◆ Problem to solve
Give the entries again, exactly as they stand.

◆ Exercise inputs
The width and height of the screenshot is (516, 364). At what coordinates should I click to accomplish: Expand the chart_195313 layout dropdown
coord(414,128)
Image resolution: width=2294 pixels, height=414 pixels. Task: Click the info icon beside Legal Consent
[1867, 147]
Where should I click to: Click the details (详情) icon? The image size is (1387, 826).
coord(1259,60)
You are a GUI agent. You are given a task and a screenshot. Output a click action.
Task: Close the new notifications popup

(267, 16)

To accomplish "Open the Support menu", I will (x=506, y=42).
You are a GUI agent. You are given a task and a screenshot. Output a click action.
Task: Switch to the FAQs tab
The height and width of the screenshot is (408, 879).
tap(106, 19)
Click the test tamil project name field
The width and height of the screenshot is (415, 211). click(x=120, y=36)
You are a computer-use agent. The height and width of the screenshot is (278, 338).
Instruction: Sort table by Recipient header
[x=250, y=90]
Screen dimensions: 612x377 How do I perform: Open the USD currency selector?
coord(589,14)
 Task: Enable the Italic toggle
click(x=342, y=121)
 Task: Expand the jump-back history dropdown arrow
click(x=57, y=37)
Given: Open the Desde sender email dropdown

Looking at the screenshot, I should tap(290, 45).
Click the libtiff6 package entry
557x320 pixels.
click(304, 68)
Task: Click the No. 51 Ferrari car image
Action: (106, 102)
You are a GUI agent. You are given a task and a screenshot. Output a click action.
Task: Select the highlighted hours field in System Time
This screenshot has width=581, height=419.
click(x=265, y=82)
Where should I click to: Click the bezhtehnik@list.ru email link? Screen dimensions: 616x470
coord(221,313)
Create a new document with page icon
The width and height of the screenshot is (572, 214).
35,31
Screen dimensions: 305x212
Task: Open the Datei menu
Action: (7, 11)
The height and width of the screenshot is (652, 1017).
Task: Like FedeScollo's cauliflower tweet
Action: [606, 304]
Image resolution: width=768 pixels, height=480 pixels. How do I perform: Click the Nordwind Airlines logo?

◆ Result of the task
The width and height of the screenshot is (516, 364). At what coordinates should I click to accomplish: Expand the chart_195313 layout dropdown
coord(414,128)
Image resolution: width=2294 pixels, height=414 pixels. Task: Click the info icon beside Legal Consent
[1867, 147]
Where should I click to: Click the details (详情) icon? The image size is (1387, 826).
coord(1259,60)
You are a GUI agent. You are given a task and a screenshot. Output a click action.
Task: Close the new notifications popup

(267, 16)

To accomplish "Open the Support menu", I will (x=506, y=42).
You are a GUI agent. You are given a task and a screenshot. Output a click action.
Task: Switch to the FAQs tab
The height and width of the screenshot is (408, 879).
tap(106, 19)
Click the test tamil project name field
The width and height of the screenshot is (415, 211). click(x=120, y=36)
You are a computer-use agent. The height and width of the screenshot is (278, 338).
Instruction: Sort table by Recipient header
[x=250, y=90]
Screen dimensions: 612x377 How do I perform: Open the USD currency selector?
coord(589,14)
 Task: Enable the Italic toggle
click(x=342, y=121)
 Task: Expand the jump-back history dropdown arrow
click(x=57, y=37)
Given: Open the Desde sender email dropdown

Looking at the screenshot, I should tap(290, 45).
Click the libtiff6 package entry
557x320 pixels.
click(304, 68)
Task: Click the No. 51 Ferrari car image
Action: (106, 102)
You are a GUI agent. You are given a task and a screenshot. Output a click action.
Task: Select the highlighted hours field in System Time
This screenshot has width=581, height=419.
click(x=265, y=82)
Where should I click to: Click the bezhtehnik@list.ru email link? Screen dimensions: 616x470
coord(221,313)
Create a new document with page icon
The width and height of the screenshot is (572, 214).
35,31
Screen dimensions: 305x212
Task: Open the Datei menu
Action: (7, 11)
The height and width of the screenshot is (652, 1017).
Task: Like FedeScollo's cauliflower tweet
Action: [606, 304]
Image resolution: width=768 pixels, height=480 pixels. How do I perform: Click the Nordwind Airlines logo?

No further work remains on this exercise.